Revise the records below, replacing "Viewport" with "Window" throughout and leaving everything else unchanged.

________________________

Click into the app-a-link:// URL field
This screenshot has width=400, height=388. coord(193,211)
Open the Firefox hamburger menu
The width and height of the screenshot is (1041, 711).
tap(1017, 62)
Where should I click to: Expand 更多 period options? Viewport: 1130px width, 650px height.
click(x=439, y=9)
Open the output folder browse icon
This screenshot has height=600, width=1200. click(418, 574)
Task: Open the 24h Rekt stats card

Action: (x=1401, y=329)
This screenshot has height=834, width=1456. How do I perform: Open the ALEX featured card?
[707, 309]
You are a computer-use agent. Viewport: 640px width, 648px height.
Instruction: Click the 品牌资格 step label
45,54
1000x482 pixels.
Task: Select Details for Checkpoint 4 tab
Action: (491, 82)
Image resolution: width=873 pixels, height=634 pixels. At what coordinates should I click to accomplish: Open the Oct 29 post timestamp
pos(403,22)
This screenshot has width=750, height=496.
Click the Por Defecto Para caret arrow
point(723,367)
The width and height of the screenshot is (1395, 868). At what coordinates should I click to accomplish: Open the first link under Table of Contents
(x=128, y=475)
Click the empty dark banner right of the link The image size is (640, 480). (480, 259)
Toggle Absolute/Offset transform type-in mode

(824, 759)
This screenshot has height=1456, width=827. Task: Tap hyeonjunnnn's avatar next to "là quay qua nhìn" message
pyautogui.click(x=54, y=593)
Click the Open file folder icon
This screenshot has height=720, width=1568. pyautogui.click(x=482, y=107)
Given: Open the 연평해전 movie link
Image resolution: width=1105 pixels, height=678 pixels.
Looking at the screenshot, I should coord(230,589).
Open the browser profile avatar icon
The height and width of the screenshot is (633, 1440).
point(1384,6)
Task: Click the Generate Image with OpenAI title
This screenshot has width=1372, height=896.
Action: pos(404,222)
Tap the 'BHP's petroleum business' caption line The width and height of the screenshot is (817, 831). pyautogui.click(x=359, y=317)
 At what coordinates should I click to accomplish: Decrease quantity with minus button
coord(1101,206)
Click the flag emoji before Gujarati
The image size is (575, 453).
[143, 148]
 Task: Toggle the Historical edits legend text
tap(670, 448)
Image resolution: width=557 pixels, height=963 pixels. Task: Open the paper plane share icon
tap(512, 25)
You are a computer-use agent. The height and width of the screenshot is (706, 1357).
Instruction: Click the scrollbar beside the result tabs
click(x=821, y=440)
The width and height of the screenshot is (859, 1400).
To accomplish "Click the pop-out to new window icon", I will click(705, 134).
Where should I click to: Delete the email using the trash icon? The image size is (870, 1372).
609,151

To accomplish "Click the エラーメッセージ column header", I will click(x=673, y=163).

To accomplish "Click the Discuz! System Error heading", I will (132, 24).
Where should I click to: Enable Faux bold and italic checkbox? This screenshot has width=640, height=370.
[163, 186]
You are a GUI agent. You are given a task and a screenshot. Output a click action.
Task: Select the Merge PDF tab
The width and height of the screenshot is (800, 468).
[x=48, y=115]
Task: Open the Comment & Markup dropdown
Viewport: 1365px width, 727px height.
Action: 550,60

________________________

Finished exercise:
Click into the app-a-link:// URL field
This screenshot has width=400, height=388. coord(193,211)
Open the Firefox hamburger menu
The width and height of the screenshot is (1041, 711).
tap(1017, 62)
Where should I click to: Expand 更多 period options? Window: 1130px width, 650px height.
click(x=439, y=9)
Open the output folder browse icon
This screenshot has height=600, width=1200. click(418, 574)
Task: Open the 24h Rekt stats card

Action: (x=1401, y=329)
This screenshot has height=834, width=1456. How do I perform: Open the ALEX featured card?
[707, 309]
You are a computer-use agent. Window: 640px width, 648px height.
Instruction: Click the 品牌资格 step label
45,54
1000x482 pixels.
Task: Select Details for Checkpoint 4 tab
Action: (491, 82)
Image resolution: width=873 pixels, height=634 pixels. At what coordinates should I click to accomplish: Open the Oct 29 post timestamp
pos(403,22)
This screenshot has width=750, height=496.
Click the Por Defecto Para caret arrow
point(723,367)
The width and height of the screenshot is (1395, 868). At what coordinates should I click to accomplish: Open the first link under Table of Contents
(x=128, y=475)
Click the empty dark banner right of the link The image size is (640, 480). (480, 259)
Toggle Absolute/Offset transform type-in mode

(824, 759)
This screenshot has height=1456, width=827. Task: Tap hyeonjunnnn's avatar next to "là quay qua nhìn" message
pyautogui.click(x=54, y=593)
Click the Open file folder icon
This screenshot has height=720, width=1568. pyautogui.click(x=482, y=107)
Given: Open the 연평해전 movie link
Image resolution: width=1105 pixels, height=678 pixels.
Looking at the screenshot, I should coord(230,589).
Open the browser profile avatar icon
The height and width of the screenshot is (633, 1440).
point(1384,6)
Task: Click the Generate Image with OpenAI title
This screenshot has width=1372, height=896.
Action: pos(404,222)
Tap the 'BHP's petroleum business' caption line The width and height of the screenshot is (817, 831). pyautogui.click(x=359, y=317)
 At what coordinates should I click to accomplish: Decrease quantity with minus button
coord(1101,206)
Click the flag emoji before Gujarati
The image size is (575, 453).
[143, 148]
 Task: Toggle the Historical edits legend text
tap(670, 448)
Image resolution: width=557 pixels, height=963 pixels. Task: Open the paper plane share icon
tap(512, 25)
You are a computer-use agent. The height and width of the screenshot is (706, 1357).
Instruction: Click the scrollbar beside the result tabs
click(x=821, y=440)
The width and height of the screenshot is (859, 1400).
To accomplish "Click the pop-out to new window icon", I will click(705, 134).
Where should I click to: Delete the email using the trash icon? The image size is (870, 1372).
609,151

To accomplish "Click the エラーメッセージ column header", I will click(x=673, y=163).

To accomplish "Click the Discuz! System Error heading", I will (132, 24).
Where should I click to: Enable Faux bold and italic checkbox? This screenshot has width=640, height=370.
[163, 186]
You are a GUI agent. You are given a task and a screenshot. Output a click action.
Task: Select the Merge PDF tab
The width and height of the screenshot is (800, 468).
[x=48, y=115]
Task: Open the Comment & Markup dropdown
Window: 1365px width, 727px height.
Action: 550,60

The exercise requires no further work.